A homologação do plano de recuperação judicial da devedora principal não implica extinção de execução de título extrajudicial ajuizada em face de sócio coobrigado. Com efeito, a novação disciplinada na Lei 11.101/2005 é muito diversa da novação prevista na lei civil. Se a novação civil faz, como regra, extinguir as garantias da dívida, inclusive as reais prestadas por terceiros estranhos ao pacto (art. 364 do CC), a novação decorrente do plano de recuperação judicial traz, como regra, a manutenção das garantias (art. 59,caput, da Lei 11.101/2005), sobretudo as reais, que só serão suprimidas ou substituídas “mediante aprovação expressa do credor titular da respectiva garantia” por ocasião da alienação do bem gravado (art. 50, § 1º, da Lei 11.101/2005).
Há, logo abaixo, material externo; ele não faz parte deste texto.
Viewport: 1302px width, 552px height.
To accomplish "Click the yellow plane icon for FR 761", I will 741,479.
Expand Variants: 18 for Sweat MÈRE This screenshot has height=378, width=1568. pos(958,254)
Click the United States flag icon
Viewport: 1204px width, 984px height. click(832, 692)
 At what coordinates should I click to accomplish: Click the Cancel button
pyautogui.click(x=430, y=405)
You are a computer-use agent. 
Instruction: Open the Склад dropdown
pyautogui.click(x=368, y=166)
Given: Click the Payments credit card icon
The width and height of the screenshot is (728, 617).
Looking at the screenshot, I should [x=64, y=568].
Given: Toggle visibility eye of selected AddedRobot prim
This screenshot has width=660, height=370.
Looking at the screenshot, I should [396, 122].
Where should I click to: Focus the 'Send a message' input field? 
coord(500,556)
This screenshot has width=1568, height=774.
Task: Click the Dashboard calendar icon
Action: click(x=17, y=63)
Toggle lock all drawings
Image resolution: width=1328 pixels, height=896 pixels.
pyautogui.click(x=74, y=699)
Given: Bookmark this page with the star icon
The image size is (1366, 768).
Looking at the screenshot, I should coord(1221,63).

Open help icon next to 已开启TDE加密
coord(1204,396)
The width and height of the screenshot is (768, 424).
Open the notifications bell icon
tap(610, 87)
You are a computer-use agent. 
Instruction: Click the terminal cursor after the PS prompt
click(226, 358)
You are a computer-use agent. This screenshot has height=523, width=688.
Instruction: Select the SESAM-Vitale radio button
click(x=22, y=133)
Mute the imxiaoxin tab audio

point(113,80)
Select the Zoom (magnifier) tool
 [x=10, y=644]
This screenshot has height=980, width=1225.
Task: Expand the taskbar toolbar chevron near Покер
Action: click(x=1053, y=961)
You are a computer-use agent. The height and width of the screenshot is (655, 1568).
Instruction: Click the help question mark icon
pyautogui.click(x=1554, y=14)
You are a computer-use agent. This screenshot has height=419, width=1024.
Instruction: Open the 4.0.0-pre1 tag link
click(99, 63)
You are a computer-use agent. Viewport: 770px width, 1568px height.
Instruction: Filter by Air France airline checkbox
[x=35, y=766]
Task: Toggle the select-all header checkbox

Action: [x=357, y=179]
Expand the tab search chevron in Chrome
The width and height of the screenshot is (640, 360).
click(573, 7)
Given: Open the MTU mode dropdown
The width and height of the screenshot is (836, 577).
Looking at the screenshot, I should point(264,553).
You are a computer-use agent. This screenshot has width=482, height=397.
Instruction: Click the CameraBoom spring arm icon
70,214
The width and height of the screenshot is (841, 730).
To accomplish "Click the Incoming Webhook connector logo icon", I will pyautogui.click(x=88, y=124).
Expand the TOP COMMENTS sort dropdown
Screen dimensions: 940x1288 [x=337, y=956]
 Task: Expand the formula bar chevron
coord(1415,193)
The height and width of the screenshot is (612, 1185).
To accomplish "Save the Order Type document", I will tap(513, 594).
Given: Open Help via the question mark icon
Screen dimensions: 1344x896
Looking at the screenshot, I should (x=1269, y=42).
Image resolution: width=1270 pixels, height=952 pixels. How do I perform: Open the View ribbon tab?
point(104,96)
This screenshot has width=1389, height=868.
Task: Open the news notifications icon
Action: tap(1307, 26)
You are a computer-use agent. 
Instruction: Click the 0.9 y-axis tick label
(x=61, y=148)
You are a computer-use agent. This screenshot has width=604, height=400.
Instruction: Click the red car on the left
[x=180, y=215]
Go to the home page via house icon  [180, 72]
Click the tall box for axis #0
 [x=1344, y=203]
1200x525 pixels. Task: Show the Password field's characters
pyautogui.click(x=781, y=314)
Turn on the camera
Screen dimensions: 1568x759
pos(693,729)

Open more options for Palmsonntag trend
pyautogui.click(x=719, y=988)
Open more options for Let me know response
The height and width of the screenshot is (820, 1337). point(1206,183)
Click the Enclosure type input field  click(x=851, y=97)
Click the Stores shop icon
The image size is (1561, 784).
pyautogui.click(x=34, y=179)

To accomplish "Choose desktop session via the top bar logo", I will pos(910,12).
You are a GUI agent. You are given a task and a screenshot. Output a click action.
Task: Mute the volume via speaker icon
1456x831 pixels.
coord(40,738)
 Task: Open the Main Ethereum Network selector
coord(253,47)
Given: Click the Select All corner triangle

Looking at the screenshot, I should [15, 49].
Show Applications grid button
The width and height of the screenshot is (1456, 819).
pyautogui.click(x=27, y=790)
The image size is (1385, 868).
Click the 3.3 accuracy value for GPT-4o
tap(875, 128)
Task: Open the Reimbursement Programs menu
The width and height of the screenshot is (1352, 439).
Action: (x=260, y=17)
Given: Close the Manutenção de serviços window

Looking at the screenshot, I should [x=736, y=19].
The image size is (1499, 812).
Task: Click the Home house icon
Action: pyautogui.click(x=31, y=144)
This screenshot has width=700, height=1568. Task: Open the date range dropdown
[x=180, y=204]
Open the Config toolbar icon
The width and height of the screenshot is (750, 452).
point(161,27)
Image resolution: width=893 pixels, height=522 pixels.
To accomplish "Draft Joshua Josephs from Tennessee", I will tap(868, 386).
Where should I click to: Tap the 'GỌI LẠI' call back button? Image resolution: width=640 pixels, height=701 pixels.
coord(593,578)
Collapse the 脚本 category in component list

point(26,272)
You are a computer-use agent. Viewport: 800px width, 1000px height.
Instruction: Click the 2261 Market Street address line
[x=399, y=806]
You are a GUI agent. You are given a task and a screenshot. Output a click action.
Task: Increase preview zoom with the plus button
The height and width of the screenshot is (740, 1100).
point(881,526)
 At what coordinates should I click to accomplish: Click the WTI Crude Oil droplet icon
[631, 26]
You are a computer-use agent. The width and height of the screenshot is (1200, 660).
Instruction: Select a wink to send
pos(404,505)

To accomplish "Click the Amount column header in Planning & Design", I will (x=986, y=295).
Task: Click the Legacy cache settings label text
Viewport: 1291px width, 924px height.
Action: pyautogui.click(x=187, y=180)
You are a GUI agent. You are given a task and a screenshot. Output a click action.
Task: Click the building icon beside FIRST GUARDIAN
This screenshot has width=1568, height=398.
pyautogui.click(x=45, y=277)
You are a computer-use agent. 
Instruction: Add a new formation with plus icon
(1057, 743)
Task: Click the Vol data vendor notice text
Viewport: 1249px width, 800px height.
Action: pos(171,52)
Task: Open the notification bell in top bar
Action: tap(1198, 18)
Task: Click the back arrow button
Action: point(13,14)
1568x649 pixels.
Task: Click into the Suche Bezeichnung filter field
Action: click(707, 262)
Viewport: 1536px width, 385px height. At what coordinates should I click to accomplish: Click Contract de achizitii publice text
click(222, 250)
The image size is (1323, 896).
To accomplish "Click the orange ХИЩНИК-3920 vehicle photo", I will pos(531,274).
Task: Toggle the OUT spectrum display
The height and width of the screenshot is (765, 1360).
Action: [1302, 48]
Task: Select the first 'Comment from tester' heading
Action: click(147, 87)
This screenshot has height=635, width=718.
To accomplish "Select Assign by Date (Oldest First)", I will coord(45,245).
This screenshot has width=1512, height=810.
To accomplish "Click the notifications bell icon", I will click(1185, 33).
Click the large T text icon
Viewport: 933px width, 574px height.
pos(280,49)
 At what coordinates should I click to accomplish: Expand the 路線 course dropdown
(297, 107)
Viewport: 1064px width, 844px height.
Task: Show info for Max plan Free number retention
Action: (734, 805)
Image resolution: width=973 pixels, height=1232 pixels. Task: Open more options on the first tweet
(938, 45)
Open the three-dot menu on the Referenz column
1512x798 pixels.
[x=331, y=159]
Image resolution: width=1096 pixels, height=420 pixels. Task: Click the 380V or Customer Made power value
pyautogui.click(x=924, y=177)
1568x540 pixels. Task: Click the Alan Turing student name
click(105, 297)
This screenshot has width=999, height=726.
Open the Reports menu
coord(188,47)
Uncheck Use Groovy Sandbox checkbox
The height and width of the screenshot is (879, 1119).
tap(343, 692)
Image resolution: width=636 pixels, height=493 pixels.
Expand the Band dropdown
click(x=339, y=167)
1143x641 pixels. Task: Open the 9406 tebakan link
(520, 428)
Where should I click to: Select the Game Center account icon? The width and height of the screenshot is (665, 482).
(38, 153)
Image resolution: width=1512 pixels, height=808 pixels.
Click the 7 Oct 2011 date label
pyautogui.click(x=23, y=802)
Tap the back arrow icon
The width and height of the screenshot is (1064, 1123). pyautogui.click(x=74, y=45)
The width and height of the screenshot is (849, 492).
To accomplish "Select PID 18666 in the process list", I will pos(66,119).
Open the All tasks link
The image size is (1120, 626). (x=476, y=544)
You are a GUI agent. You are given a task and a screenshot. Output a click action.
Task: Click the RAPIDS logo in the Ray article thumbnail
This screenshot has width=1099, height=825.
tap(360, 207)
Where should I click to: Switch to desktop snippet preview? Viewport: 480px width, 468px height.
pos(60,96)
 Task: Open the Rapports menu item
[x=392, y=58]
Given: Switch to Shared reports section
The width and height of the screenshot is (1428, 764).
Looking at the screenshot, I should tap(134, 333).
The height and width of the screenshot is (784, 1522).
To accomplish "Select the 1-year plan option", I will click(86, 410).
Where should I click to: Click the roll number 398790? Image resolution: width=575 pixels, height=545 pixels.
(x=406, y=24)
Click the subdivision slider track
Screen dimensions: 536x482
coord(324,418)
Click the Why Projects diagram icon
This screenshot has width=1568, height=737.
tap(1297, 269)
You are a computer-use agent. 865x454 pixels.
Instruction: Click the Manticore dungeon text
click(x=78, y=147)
Além disso, a novação específica da recuperação judicial desfaz-se na hipótese de falência, quando então os “credores terão reconstituídos seus direitos e garantias nas condições originalmente contratadas” (art. 61, § 2º, da Lei 11.101/2005). O plano de recuperação judicial opera, portanto, uma novação sui generis e sempre sujeita a uma condição resolutiva, que é o eventual descumprimento do que ficou acertado no plano. Dessa forma, embora o plano de recuperação judicial opere novação das dívidas a ele submetidas, as garantias reais ou fidejussórias são, em regra, preservadas, circunstância que possibilita ao credor exercer seus direitos contra terceiros garantidores e impõe a manutenção das ações e execuções aforadas em face de fiadores, avalistas ou coobrigados em geral. Ressalte-se, ainda, que não haveria lógica no sistema se a conservação dos direitos e privilégios dos credores contra coobrigados, fiadores e obrigados de regresso (art. 49, § 1º, da Lei 11.101/2005) dissesse respeito apenas ao interregno temporal entre o deferimento da recuperação e a aprovação do plano, cessando esses direitos após a concessão definitiva com a homologação judicial. REsp 1.326.888-RS, Rel. Min. Luis Felipe Salomão, julgado em 8/4/2014.

Quinta Turma
DIREITO PENAL. REGIME INICIAL DE CUMPRIMENTO DE PENA NO CRIME DE TORTURA.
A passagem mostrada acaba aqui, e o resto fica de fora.